Bombay H.C : The assessee’s case clearly attracted the application of s. 271(1)(c) of the IT Act, 1961 and as a sequel thereto confirming the penalty and further giving directions to the ITO that the quantum be worked out as per the tax ultimately fixed by the Tribunal in assessee’s quantum appeal

High Court Of Bombay

Jayant Vegoils & Chemicals (P) Ltd. vs. CIT

Section 271(1)(c)

Asst. Year 1980-81

F.I. Rebello & R.S. Mohite, JJ.

IT Ref. No. 39 of 1992

5th February, 2009

JUDGMENT

R.S. Mohite, J. :

The question which has been referred to us under s. 256 of the IT Act is as follows :

“Whether on the facts and in the circumstances of the case, the Tribunal was correct in law in holding that the assessee’s case clearly attracted the application of s. 271(1)(c) of the IT Act, 1961 and as a sequel thereto confirming the penalty and further giving directions to the ITO that the quantum be worked out as per the tax ultimately fixed by the Tribunal in assessee’s quantum appeal ?”

The assessment year to which the question pertains is 1980-81. The penalty under s. 271(1)(c) was imposed on 3 items which are as under :

(i) Disallowance of claim of liability on account of L/C opened with Andhra Bank Rs. 9,75,876;

(ii) Disallowance of claim of liability on account of L/C opened with Union Bank of India Rs. 28,89,093;

(iii) Disallowance of fine in lieu of confiscation of goods paid Rs. 14,25,000.As far as item No. (i) which pertains to disallowance of claim of a liability on account of L/C opened with Andhra Bank to the tune of Rs. 9,75,876, our attention is drawn to the fact that this Court in IT Ref. No. 38 of 1989, in respect of the same assessee and same assessment year, has come to a categorical finding in its judgment and order dt. 25th July, 2005 and held that the liability of Rs. 9,75,876 had in fact been incurred.

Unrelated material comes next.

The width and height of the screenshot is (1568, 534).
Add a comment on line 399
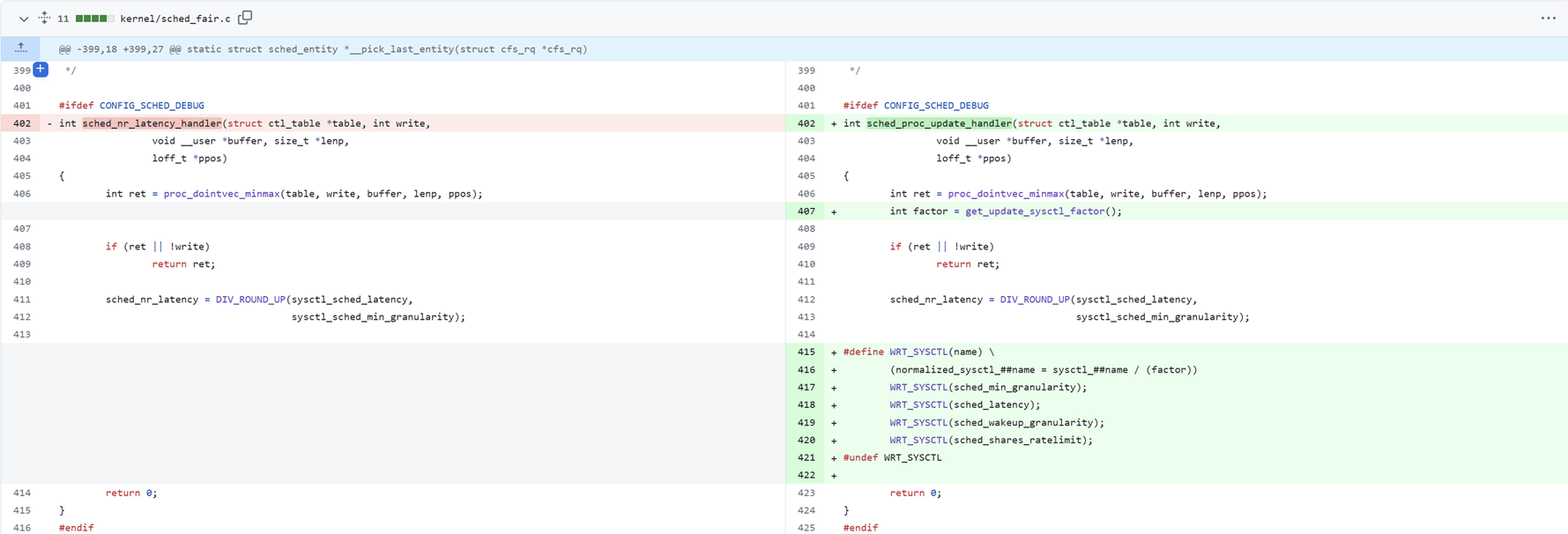click(41, 70)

In viewof this finding, in our view, no penalty under s. 271(1)(c) could be leviable in respect of this item. Insofar as item No. (ii) is concerned, though this was also initially an issue in IT Ref. No. 38 of 1989, in view of the Union Bank of India relieving the assessee from its obligation to pay Rs. 28,89,093, by a Chamber summons which came to be allowed, the assessee prayed for reduction of the income by Rs. 28,89,093. However, the liability in this regard must also be said to have been incurred by the assessee on the same reasoning and grounds as mentioned in the judgment of this Court in IT Ref. No. 38 of 1989. In the circumstances, in our view, no penalty can be imposed in respect of this item under s. 271(1)(c) of the IT Act. Insofar as item No. (iii) is concerned, it appears that the disallowance of fine was made by an order passed by Government of India on 20th March, 1980. It is a factually accepted position that this order was received by the assessee in April 1980 after the assessment year in question had ended. When the returns were filed sometime later in 1980, the assessee was thus in the know of the fact that the fine in lieu of confiscation had been cancelled. It is however, contended before us that the assessee had followed the mercantile system and within the assessment year in question they already had made book entries when the liability to pay the fine had accrued. Counsel further contended that these book entries are reversed only in the subsequent year and the amount was offered to tax in the next year. He contended that at the highest, there would be only an inadvertent error of judgment. On behalf of Revenue, it is accepted that the amount was offered to tax in the next year. In our view, therefore, accepting the contention of the assessee that the lapse was not deliberate and at the highest it could be said to be an inadvertent error of judgment, no penalty ought to have been imposed.

7. In the net result, the question is answered in the negative, in favour of the assessee and against the Revenue. The reference stands disposed of accordingly with no order as to costs.